=== The records ===
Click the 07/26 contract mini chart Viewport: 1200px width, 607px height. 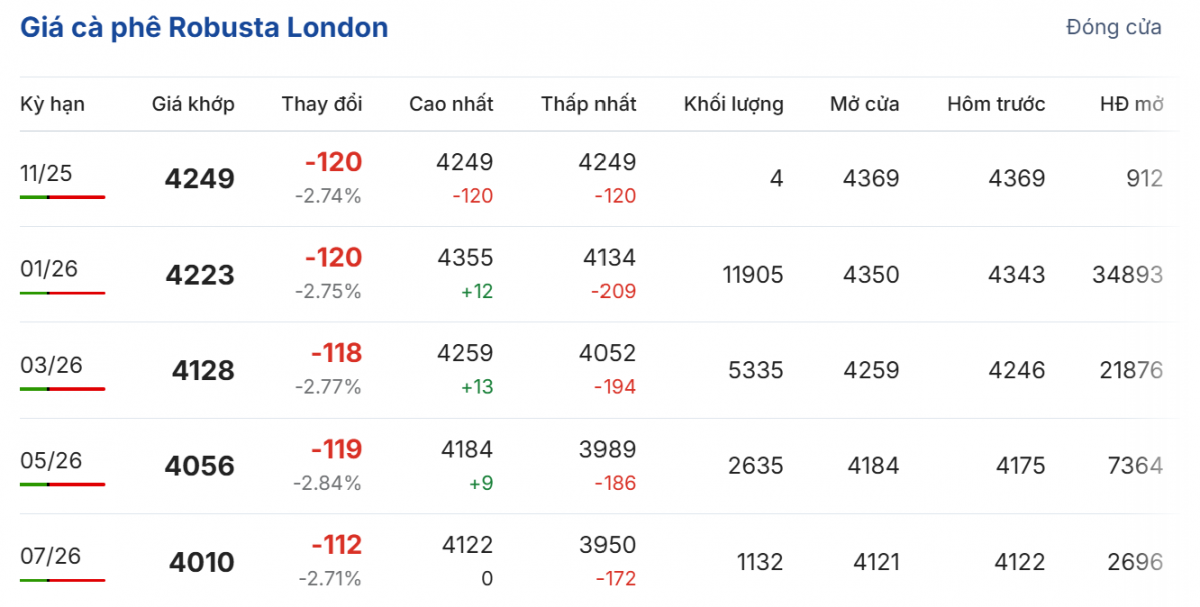[62, 580]
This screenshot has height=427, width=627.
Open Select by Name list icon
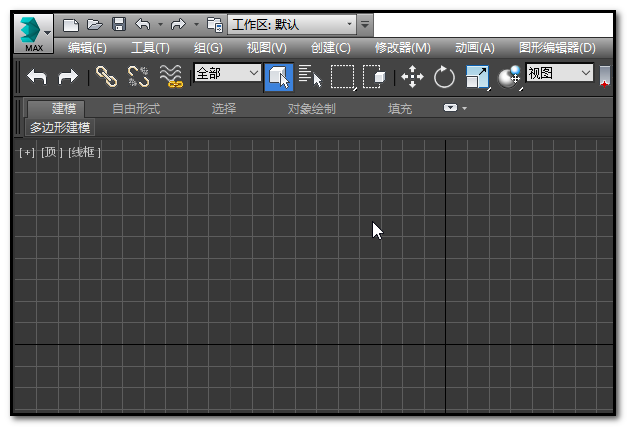tap(310, 76)
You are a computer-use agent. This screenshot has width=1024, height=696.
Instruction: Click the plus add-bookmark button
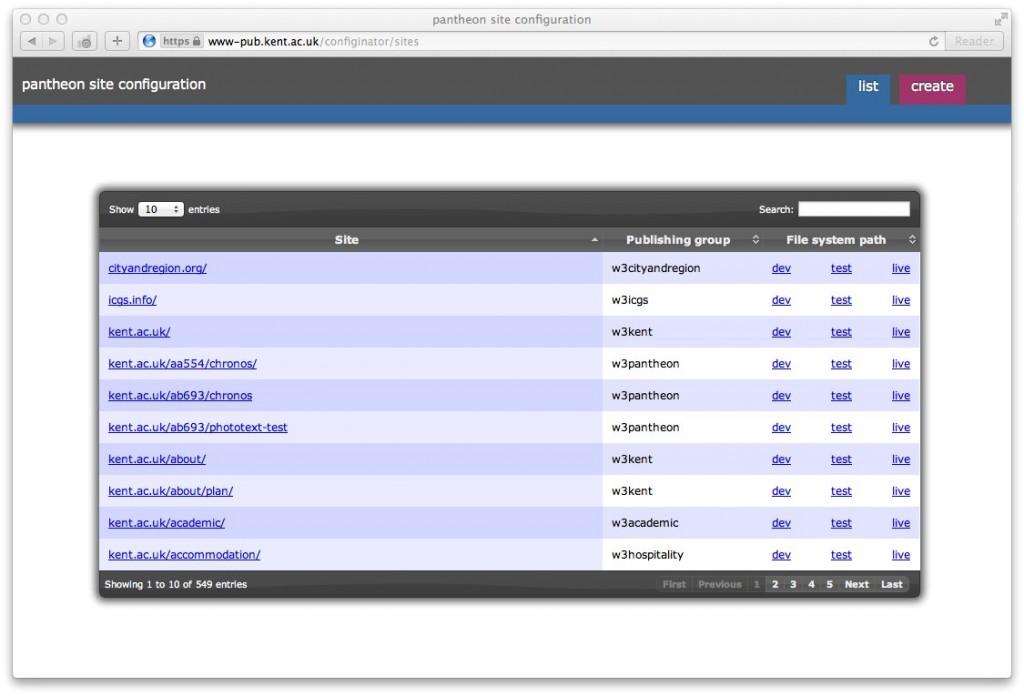pos(117,41)
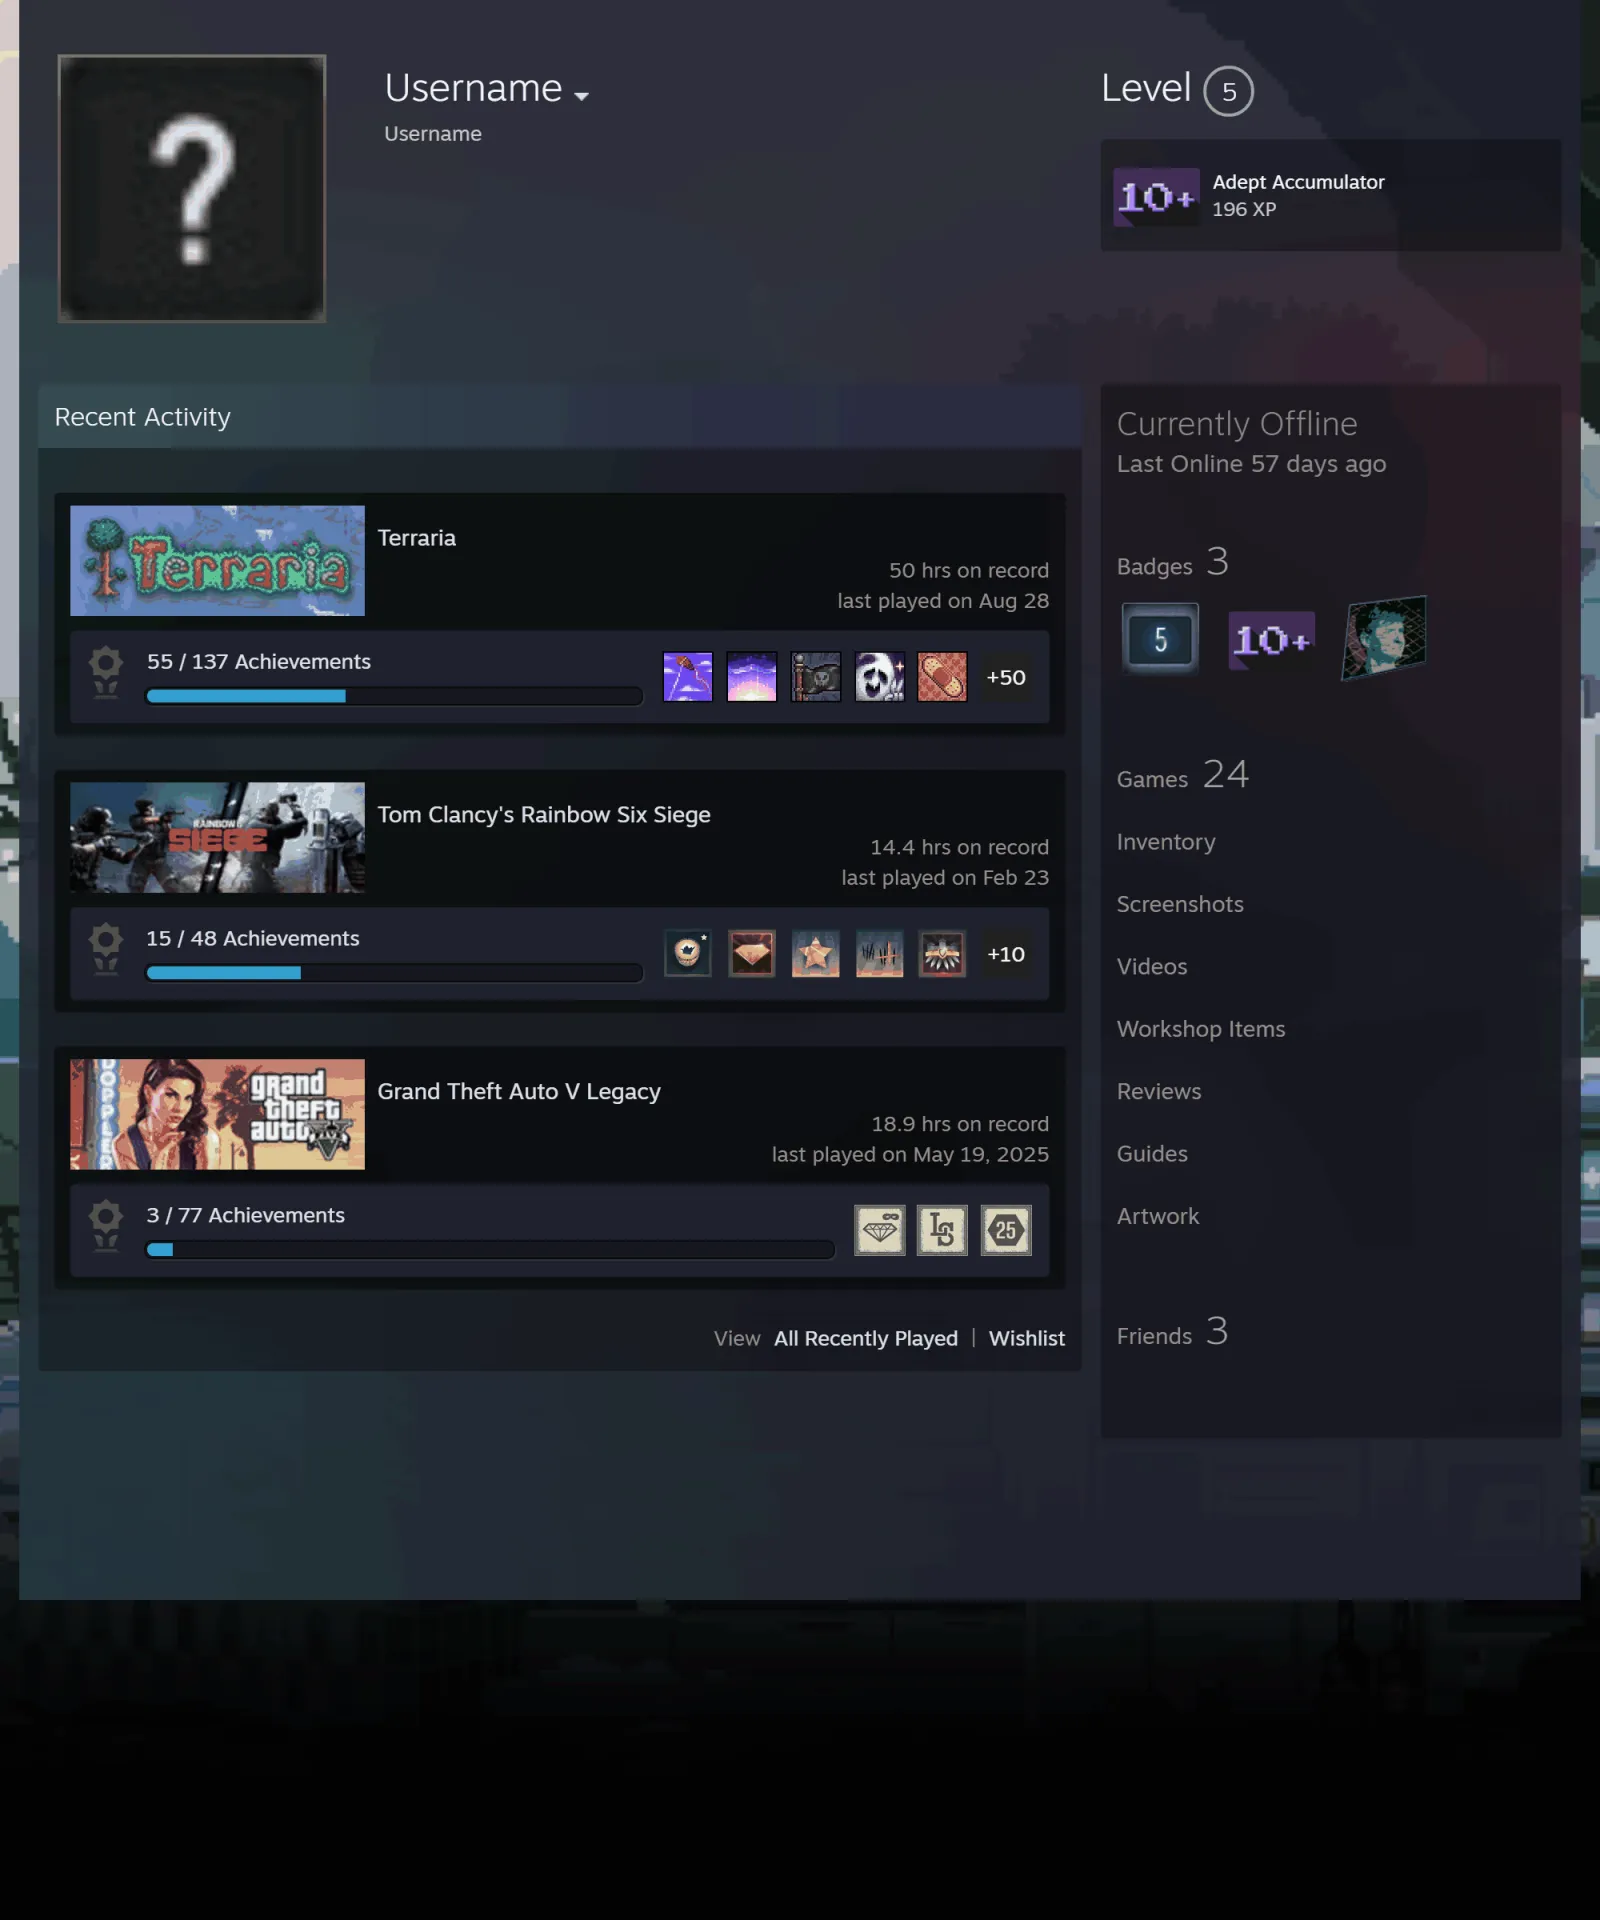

=== Exercise brief ===
Pull out each line of the data above that contains the word "This", and copy those lines in full.

=== Response ===
This screenshot has height=427, width=627.
You are a computer-use agent. This screenshot has width=1024, height=696.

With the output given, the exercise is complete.